Sorry for the delay, just wanted to make sure this was explained: The EncodeEntry method is passed in fields which are only for that log message, not part of all future logs. The API for the Encoder is:

  • When any of the ObjectEncoder methods like AddString or any Add* are called, the encoder should be modified such that all future calls and clones include that field
  • When EncodeEntry is called, it's not supposed to add any fields to the encoder, it's just fields that are part of a single message, not for all future messages.

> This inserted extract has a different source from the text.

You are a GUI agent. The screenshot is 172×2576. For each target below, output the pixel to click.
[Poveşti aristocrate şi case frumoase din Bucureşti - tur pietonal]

A simpler interface would have been to drop the []Field as part of EncodeEntry, and just have the caller (zap's core) call Clone() and then use the Add* fields, then call EncodeEntry without fields, and then drop the encoder. However, we thought it'd be possible to optimize the EncodeEntry method if it took fields, since you wouldn't need to do a full clone.

Thanks for sharing the filter encoder, and glad zap is working well for Caddy 2!